Smokey Robinson on Anatomy of THE Groove Part 2: “Can’t Fight Love”

Somehow or other I remember being five years old and thinking the song “Being With You” was sung by a woman. Had no clue who Smokey Robinson was then,what a high male voice was,or for that matter how to sing well. Still loved the song though. What I didn’t know until much later was that it was the title song of a 1981 album that was part of a huge musical comeback. That title song was a huge hit for him. It was also his first new album to be issued on the CD format if I heard it right. From song to song if this album were a baseball game,it would have a high batting average in terms of quality. Still there was one song that really stood out for me.
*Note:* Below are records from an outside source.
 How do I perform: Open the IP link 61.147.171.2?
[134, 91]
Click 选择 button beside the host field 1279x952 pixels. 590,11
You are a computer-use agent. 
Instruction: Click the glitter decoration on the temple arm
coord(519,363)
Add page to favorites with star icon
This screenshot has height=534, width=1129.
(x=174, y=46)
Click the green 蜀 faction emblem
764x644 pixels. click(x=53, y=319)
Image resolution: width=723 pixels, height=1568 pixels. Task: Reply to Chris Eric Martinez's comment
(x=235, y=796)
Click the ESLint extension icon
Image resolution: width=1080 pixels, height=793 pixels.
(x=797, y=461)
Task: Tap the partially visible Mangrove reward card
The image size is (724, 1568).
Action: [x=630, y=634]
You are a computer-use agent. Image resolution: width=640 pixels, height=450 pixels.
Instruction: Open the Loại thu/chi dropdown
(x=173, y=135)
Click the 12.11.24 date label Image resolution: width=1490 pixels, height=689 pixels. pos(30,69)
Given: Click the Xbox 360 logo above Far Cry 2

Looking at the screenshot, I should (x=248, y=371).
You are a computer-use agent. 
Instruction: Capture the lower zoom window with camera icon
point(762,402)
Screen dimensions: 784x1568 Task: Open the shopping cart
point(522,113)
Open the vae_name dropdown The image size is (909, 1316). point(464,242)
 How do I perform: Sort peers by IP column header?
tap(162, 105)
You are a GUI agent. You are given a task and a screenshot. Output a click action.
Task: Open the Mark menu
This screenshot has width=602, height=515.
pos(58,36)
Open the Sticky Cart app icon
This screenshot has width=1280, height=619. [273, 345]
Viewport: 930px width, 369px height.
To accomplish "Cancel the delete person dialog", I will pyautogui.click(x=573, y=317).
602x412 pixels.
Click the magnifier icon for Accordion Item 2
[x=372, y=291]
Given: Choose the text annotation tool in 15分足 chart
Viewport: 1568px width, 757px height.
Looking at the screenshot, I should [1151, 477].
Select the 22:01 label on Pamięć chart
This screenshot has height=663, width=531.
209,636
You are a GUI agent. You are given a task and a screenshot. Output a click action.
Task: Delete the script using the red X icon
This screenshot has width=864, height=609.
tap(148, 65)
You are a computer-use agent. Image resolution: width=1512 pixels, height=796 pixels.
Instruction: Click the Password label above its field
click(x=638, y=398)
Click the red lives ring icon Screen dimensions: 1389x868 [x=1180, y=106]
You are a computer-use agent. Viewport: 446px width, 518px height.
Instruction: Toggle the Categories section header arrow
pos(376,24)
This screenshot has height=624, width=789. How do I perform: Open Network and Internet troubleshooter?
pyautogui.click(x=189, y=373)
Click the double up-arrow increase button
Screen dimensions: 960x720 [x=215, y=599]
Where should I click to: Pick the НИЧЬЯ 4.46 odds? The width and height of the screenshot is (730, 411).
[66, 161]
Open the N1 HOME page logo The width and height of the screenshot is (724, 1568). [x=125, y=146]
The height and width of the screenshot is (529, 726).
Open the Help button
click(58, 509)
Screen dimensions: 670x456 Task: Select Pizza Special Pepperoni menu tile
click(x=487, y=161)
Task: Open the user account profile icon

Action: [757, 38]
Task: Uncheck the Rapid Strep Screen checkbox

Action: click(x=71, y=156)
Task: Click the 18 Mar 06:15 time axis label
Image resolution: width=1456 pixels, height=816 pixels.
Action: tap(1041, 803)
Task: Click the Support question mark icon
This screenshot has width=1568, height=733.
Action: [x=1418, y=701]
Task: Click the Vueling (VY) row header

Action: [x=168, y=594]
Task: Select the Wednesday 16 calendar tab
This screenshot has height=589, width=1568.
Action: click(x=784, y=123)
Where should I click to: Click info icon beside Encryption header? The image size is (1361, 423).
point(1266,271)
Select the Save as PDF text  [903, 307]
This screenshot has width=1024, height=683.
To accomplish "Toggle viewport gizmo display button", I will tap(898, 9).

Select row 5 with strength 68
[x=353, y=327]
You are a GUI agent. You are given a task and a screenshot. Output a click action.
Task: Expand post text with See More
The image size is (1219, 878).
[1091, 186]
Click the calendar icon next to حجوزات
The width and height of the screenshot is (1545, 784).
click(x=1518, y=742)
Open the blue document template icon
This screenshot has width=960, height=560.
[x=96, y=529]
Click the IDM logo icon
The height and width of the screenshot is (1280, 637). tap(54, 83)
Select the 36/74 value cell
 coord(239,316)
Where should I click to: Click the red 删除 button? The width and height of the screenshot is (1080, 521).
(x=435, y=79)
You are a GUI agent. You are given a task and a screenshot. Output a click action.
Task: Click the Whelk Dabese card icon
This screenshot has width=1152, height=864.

As with many albums in my collection, I first had this on vinyl. And eventually tracked it down as part of a 1980’s Motown CD twofer packaged with Smokey’s 1979 album Where There’s Smoke. Because this early 80’s entry into his catalog had a different kind of production sleekness due to advances in recording during the time, there was actually something a bit lost on the scratchy vinyl of this that I had when compared to the digital version on the CD. This really bought out one song that really stuck out at me on this album from the moment I first heard it. Originally it opened up the second side of the vinyl. And it’s entitled “Can’t Fight Love”.

A fast Afro Latin percussion rhythm opens the song with a round,bouncing drum acting as popping metronome. A conga drum introduces the main body of the song. It’s a thick,brittle and fast paced rhythm guitar and bass line. This is accented by a Clavinet-like synthesizer line along with a string like synthesizer counter melody. Hard horn charts blast in and out of the chorus heavy song. The bridge of the song returns back to the percussion based intro-with Harry Kim playing a Herb Alpert style trumpet solo. Suddenly the drum comes back to the mix where Kim’s horn solo is supplemented by an alternately slippery and brittle bass synth before returning to the chorus until the groove fades.

The thing that really makes this song such a strong groove aside from it’s thick bass/guitar interaction is the entire musical structure. Basically it’s melody has the Brazilian vibe of the Jacksons’ “Shake Your Body (Down To The Ground)” with a more steady disco era 4/4 funk beat plus percussion accents. What really does it with this song for me is that it works a wonderfully arranged sophistifunk groove in with a song that’s composed in Smokey’s classic 60’s style-full of choruses sung at varying speeds and loaded with his soulful lyrical wordplay.  Though it’s an album track,it showcases just how powerful Smokey’s uptempo music can be.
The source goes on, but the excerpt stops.